The murder had been so brutal people still talked about it.

Forty years later.

Carl Foster, the senior investigating officer, did something else that was interesting.

He went back and looked at all of the media reports from that time and kind of used Allan's own words against him.

Police looked back at these interviews that Alan gave to media, and they saw how he contradicted himself.

For example, when he went to Malta with Margaret and was asked about going away with his lovers so soon after his wife's death, he made comments saying my marriage was as good as over and that he couldn't go on mourning forever.

A news channel asked Alan in nineteen eighty two how the murder had affected him, and he gave this very cold answer.

He talked about how he had to shut down the shop for weeks so the police could do their investigation.

He talked about how this had ruined his business, how he had to sell the shop at a loss.

But he said nothing in that interview that I saw about any grief for Carol or the two children who she left behind.

In fact, he said the kids are all right, but he said it would be better for the kids if he moved away.

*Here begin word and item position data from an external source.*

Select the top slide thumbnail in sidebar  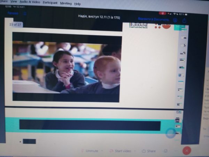[182, 30]
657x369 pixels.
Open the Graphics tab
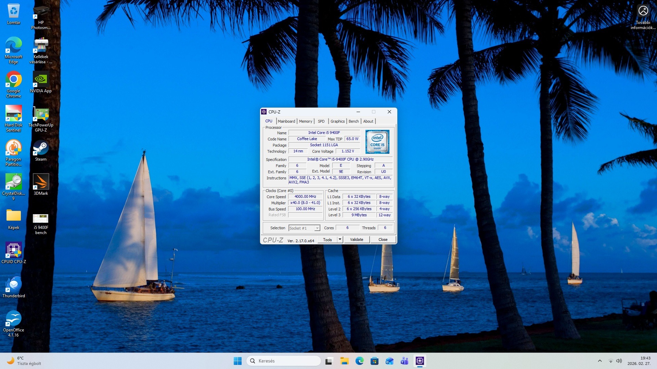coord(337,121)
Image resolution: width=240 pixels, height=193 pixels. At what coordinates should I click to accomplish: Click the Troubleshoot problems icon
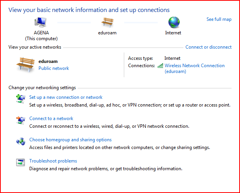[20, 163]
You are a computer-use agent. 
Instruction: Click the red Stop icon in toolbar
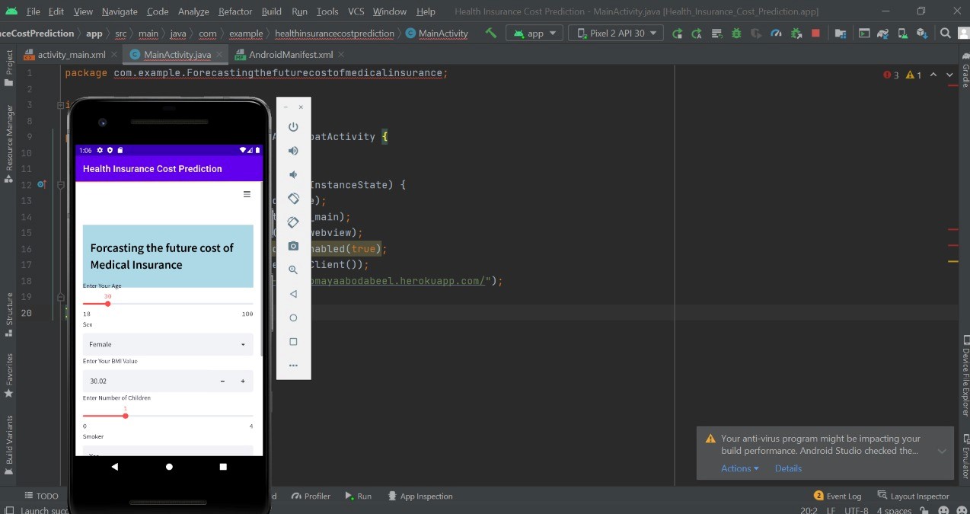pos(815,34)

So Alan seemed to be blaming the police investigation for ruining the shop's business, But investigators found evidence that Alan and Carol's show was having problems before she was brutally murdered.

Police in nineteen eighty one interviewed two accountants, who said the shop had been losing a lot of money and that actually, at the time of the murder, Allan and Carol were trying to sell the shop.

The accountant said when he talked to Carol about the losses, Carrol started crying and said that they were unhappy that they had had big dreams for that shop.

Police found another contradiction because while Allan had given an interview to the Observer newspaper stating that quote my wife wasn't insured, I had nothing to gain end quote, police said that wasn't true because Alan had taken out a loan before the murder to help pay the shop's debt, and after Carroll's death that loan was paid off completely.

Alan and Margaret disappeared.

They moved away from the area and from the corner shop, and eventually Alan and Margaret got married.

They actually ended up buying their own corner shop together in nineteen eighty two.

Looking at the case again in twenty nineteen, police had a new theory.

They had a lot of circumstantial evidence, but they still had zero physical evidence.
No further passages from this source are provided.